Format every line of the listing below as a Markdown table with the columns "No." and "Entry". Number the rows in order, and omit blank lines.

═══ PROVIDED RECORDS ═══

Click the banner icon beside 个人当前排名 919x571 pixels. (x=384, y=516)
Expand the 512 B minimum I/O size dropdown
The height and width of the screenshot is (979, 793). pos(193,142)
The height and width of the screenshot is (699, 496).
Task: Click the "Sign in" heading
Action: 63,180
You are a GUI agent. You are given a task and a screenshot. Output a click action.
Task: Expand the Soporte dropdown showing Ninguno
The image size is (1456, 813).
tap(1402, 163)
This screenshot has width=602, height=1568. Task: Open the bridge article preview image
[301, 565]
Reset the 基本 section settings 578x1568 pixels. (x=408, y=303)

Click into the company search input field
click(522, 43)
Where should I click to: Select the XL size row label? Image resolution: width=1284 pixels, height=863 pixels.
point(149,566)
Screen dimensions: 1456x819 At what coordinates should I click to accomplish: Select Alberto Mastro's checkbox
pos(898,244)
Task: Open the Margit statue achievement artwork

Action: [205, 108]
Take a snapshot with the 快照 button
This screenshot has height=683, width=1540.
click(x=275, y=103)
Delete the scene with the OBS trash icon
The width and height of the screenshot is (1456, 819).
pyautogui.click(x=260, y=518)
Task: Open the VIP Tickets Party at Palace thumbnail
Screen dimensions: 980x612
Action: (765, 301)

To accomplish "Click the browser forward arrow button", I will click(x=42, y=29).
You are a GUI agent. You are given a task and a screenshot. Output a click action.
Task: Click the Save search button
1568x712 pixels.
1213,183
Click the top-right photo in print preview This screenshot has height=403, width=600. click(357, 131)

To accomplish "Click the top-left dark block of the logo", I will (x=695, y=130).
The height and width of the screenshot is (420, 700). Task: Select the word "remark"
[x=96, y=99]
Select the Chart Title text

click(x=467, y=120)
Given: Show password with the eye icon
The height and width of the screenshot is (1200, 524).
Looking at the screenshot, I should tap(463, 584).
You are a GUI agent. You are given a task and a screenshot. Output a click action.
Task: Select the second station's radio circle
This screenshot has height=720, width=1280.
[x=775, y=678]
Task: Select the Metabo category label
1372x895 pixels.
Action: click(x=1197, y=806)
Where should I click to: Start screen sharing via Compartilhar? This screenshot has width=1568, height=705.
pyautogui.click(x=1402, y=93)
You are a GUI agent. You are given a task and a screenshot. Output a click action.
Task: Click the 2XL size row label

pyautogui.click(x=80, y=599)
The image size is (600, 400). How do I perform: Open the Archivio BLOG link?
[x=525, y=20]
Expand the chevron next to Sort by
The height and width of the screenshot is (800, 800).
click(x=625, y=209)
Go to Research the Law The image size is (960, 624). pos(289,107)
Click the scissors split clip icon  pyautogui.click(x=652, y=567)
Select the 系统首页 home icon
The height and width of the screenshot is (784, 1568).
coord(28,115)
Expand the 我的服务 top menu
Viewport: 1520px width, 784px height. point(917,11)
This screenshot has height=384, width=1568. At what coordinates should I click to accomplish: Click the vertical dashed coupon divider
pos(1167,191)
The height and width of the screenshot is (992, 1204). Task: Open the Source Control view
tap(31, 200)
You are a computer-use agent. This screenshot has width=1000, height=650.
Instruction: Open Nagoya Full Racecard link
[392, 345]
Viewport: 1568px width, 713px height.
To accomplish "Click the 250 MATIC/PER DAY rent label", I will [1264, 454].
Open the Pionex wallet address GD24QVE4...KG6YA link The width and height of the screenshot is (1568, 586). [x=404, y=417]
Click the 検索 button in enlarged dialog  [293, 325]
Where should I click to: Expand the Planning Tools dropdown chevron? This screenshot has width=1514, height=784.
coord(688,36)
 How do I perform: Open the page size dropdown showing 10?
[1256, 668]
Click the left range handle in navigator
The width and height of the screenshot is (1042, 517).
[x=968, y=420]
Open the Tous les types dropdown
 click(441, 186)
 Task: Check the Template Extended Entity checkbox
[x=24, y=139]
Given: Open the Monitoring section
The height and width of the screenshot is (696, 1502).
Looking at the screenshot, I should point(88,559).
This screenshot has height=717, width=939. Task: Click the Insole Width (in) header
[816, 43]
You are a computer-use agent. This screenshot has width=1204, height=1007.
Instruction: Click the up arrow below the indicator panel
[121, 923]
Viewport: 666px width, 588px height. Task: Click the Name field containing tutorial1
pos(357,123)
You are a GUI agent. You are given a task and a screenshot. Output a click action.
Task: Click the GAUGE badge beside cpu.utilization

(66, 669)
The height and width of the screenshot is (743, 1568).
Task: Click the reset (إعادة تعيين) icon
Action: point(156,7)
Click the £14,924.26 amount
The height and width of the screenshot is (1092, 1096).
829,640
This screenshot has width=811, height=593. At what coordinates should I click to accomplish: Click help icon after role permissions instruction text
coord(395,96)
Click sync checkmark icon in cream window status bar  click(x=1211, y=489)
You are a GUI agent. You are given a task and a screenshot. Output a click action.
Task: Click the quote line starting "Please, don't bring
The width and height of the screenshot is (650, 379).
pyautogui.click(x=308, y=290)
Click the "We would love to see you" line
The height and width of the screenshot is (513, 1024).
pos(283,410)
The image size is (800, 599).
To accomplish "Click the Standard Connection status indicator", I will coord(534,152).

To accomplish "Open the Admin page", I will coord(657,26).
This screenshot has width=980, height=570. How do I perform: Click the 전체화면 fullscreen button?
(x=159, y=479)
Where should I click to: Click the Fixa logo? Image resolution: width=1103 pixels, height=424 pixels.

═══

* _EXERCISE OUTPUT_:
| No. | Entry |
|---|---|
| 1 | Click the banner icon beside 个人当前排名 919x571 pixels. (x=384, y=516) |
| 2 | Expand the 512 B minimum I/O size dropdown |
| 3 | The height and width of the screenshot is (979, 793). pos(193,142) |
| 4 | The height and width of the screenshot is (699, 496). |
| 5 | Task: Click the "Sign in" heading |
| 6 | Action: 63,180 |
| 7 | You are a GUI agent. You are given a task and a screenshot. Output a click action. |
| 8 | Task: Expand the Soporte dropdown showing Ninguno |
| 9 | The image size is (1456, 813). |
| 10 | tap(1402, 163) |
| 11 | This screenshot has width=602, height=1568. Task: Open the bridge article preview image |
| 12 | [301, 565] |
| 13 | Reset the 基本 section settings 578x1568 pixels. (x=408, y=303) |
| 14 | Click into the company search input field |
| 15 | click(522, 43) |
| 16 | Where should I click to: Select the XL size row label? Image resolution: width=1284 pixels, height=863 pixels. |
| 17 | point(149,566) |
| 18 | Screen dimensions: 1456x819 At what coordinates should I click to accomplish: Select Alberto Mastro's checkbox |
| 19 | pos(898,244) |
| 20 | Task: Open the Margit statue achievement artwork |
| 21 | Action: [205, 108] |
| 22 | Take a snapshot with the 快照 button |
| 23 | This screenshot has height=683, width=1540. |
| 24 | click(x=275, y=103) |
| 25 | Delete the scene with the OBS trash icon |
| 26 | The width and height of the screenshot is (1456, 819). |
| 27 | pyautogui.click(x=260, y=518) |
| 28 | Task: Open the VIP Tickets Party at Palace thumbnail |
| 29 | Screen dimensions: 980x612 |
| 30 | Action: (765, 301) |
| 31 | To accomplish "Click the browser forward arrow button", I will click(x=42, y=29). |
| 32 | You are a GUI agent. You are given a task and a screenshot. Output a click action. |
| 33 | Task: Click the Save search button |
| 34 | 1568x712 pixels. |
| 35 | 1213,183 |
| 36 | Click the top-right photo in print preview This screenshot has height=403, width=600. click(357, 131) |
| 37 | To accomplish "Click the top-left dark block of the logo", I will (x=695, y=130). |
| 38 | The height and width of the screenshot is (420, 700). Task: Select the word "remark" |
| 39 | [x=96, y=99] |
| 40 | Select the Chart Title text |
| 41 | click(x=467, y=120) |
| 42 | Given: Show password with the eye icon |
| 43 | The height and width of the screenshot is (1200, 524). |
| 44 | Looking at the screenshot, I should tap(463, 584). |
| 45 | You are a GUI agent. You are given a task and a screenshot. Output a click action. |
| 46 | Task: Select the second station's radio circle |
| 47 | This screenshot has height=720, width=1280. |
| 48 | [x=775, y=678] |
| 49 | Task: Select the Metabo category label |
| 50 | 1372x895 pixels. |
| 51 | Action: click(x=1197, y=806) |
| 52 | Where should I click to: Start screen sharing via Compartilhar? This screenshot has width=1568, height=705. |
| 53 | pyautogui.click(x=1402, y=93) |
| 54 | You are a GUI agent. You are given a task and a screenshot. Output a click action. |
| 55 | Task: Click the 2XL size row label |
| 56 | pyautogui.click(x=80, y=599) |
| 57 | The image size is (600, 400). How do I perform: Open the Archivio BLOG link? |
| 58 | [x=525, y=20] |
| 59 | Expand the chevron next to Sort by |
| 60 | The height and width of the screenshot is (800, 800). |
| 61 | click(x=625, y=209) |
| 62 | Go to Research the Law The image size is (960, 624). pos(289,107) |
| 63 | Click the scissors split clip icon  pyautogui.click(x=652, y=567) |
| 64 | Select the 系统首页 home icon |
| 65 | The height and width of the screenshot is (784, 1568). |
| 66 | coord(28,115) |
| 67 | Expand the 我的服务 top menu |
| 68 | Viewport: 1520px width, 784px height. point(917,11) |
| 69 | This screenshot has height=384, width=1568. At what coordinates should I click to accomplish: Click the vertical dashed coupon divider |
| 70 | pos(1167,191) |
| 71 | The height and width of the screenshot is (992, 1204). Task: Open the Source Control view |
| 72 | tap(31, 200) |
| 73 | You are a computer-use agent. This screenshot has width=1000, height=650. |
| 74 | Instruction: Open Nagoya Full Racecard link |
| 75 | [392, 345] |
| 76 | Viewport: 1568px width, 713px height. |
| 77 | To accomplish "Click the 250 MATIC/PER DAY rent label", I will [1264, 454]. |
| 78 | Open the Pionex wallet address GD24QVE4...KG6YA link The width and height of the screenshot is (1568, 586). [x=404, y=417] |
| 79 | Click the 検索 button in enlarged dialog  [293, 325] |
| 80 | Where should I click to: Expand the Planning Tools dropdown chevron? This screenshot has width=1514, height=784. |
| 81 | coord(688,36) |
| 82 |  How do I perform: Open the page size dropdown showing 10? |
| 83 | [1256, 668] |
| 84 | Click the left range handle in navigator |
| 85 | The width and height of the screenshot is (1042, 517). |
| 86 | [x=968, y=420] |
| 87 | Open the Tous les types dropdown |
| 88 |  click(441, 186) |
| 89 |  Task: Check the Template Extended Entity checkbox |
| 90 | [x=24, y=139] |
| 91 | Given: Open the Monitoring section |
| 92 | The height and width of the screenshot is (696, 1502). |
| 93 | Looking at the screenshot, I should point(88,559). |
| 94 | This screenshot has height=717, width=939. Task: Click the Insole Width (in) header |
| 95 | [816, 43] |
| 96 | You are a computer-use agent. This screenshot has width=1204, height=1007. |
| 97 | Instruction: Click the up arrow below the indicator panel |
| 98 | [121, 923] |
| 99 | Viewport: 666px width, 588px height. Task: Click the Name field containing tutorial1 |
| 100 | pos(357,123) |
| 101 | You are a GUI agent. You are given a task and a screenshot. Output a click action. |
| 102 | Task: Click the GAUGE badge beside cpu.utilization |
| 103 | (66, 669) |
| 104 | The height and width of the screenshot is (743, 1568). |
| 105 | Task: Click the reset (إعادة تعيين) icon |
| 106 | Action: point(156,7) |
| 107 | Click the £14,924.26 amount |
| 108 | The height and width of the screenshot is (1092, 1096). |
| 109 | 829,640 |
| 110 | This screenshot has width=811, height=593. At what coordinates should I click to accomplish: Click help icon after role permissions instruction text |
| 111 | coord(395,96) |
| 112 | Click sync checkmark icon in cream window status bar  click(x=1211, y=489) |
| 113 | You are a GUI agent. You are given a task and a screenshot. Output a click action. |
| 114 | Task: Click the quote line starting "Please, don't bring |
| 115 | The width and height of the screenshot is (650, 379). |
| 116 | pyautogui.click(x=308, y=290) |
| 117 | Click the "We would love to see you" line |
| 118 | The height and width of the screenshot is (513, 1024). |
| 119 | pos(283,410) |
| 120 | The image size is (800, 599). |
| 121 | To accomplish "Click the Standard Connection status indicator", I will coord(534,152). |
| 122 | To accomplish "Open the Admin page", I will coord(657,26). |
| 123 | This screenshot has width=980, height=570. How do I perform: Click the 전체화면 fullscreen button? |
| 124 | (x=159, y=479) |
| 125 | Where should I click to: Click the Fixa logo? Image resolution: width=1103 pixels, height=424 pixels. |